# Data to examine
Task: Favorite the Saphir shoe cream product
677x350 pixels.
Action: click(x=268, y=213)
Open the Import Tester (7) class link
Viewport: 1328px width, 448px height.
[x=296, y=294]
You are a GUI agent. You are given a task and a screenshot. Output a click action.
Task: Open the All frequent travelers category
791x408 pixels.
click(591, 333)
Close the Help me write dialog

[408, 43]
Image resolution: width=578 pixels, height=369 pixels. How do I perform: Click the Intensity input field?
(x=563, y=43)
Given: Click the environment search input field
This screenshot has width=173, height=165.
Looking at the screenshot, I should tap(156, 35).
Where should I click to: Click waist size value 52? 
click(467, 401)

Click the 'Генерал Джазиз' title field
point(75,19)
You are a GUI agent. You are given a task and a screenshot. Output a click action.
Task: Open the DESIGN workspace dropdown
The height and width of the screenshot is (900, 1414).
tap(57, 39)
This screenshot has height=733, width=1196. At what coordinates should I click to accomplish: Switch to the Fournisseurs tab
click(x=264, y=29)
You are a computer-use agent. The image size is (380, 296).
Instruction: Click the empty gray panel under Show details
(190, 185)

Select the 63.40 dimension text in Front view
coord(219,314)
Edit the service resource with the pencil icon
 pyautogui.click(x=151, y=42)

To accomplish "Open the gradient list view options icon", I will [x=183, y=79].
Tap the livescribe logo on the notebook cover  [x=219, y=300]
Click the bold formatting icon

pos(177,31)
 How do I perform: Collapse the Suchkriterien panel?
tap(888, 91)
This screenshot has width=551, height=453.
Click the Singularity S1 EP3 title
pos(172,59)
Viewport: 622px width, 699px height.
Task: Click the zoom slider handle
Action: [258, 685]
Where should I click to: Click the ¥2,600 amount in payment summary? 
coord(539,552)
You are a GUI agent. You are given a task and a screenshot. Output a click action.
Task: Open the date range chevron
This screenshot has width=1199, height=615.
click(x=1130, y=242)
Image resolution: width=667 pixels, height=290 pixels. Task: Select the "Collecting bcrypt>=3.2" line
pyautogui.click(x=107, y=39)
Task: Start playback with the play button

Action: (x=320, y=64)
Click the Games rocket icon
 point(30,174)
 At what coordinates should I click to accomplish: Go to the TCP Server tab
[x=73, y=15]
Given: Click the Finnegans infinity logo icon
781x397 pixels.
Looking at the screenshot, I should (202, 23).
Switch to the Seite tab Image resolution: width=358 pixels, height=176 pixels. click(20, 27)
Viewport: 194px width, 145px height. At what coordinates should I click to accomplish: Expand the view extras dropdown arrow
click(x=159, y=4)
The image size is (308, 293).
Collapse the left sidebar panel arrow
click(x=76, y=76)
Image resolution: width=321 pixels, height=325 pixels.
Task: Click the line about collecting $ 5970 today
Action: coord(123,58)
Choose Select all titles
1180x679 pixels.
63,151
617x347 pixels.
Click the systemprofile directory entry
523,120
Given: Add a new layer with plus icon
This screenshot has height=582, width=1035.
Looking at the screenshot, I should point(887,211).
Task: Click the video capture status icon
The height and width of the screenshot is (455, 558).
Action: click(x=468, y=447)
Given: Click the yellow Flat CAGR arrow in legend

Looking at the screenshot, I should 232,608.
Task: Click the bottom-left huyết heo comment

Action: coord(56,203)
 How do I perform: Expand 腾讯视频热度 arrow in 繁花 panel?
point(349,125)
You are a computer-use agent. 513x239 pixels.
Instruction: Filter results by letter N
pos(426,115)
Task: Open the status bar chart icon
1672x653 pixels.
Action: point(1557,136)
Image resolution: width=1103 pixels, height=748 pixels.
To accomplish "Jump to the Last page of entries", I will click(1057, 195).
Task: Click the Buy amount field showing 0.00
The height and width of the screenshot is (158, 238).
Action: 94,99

# What you are asked to do
Look through the entries above. Copy out every line holding the word "Open".

# Reply to the task
Open the Import Tester (7) class link
Task: Open the All frequent travelers category
Task: Open the DESIGN workspace dropdown
To accomplish "Open the gradient list view options icon", I will [x=183, y=79].
Task: Open the date range chevron
Task: Open the status bar chart icon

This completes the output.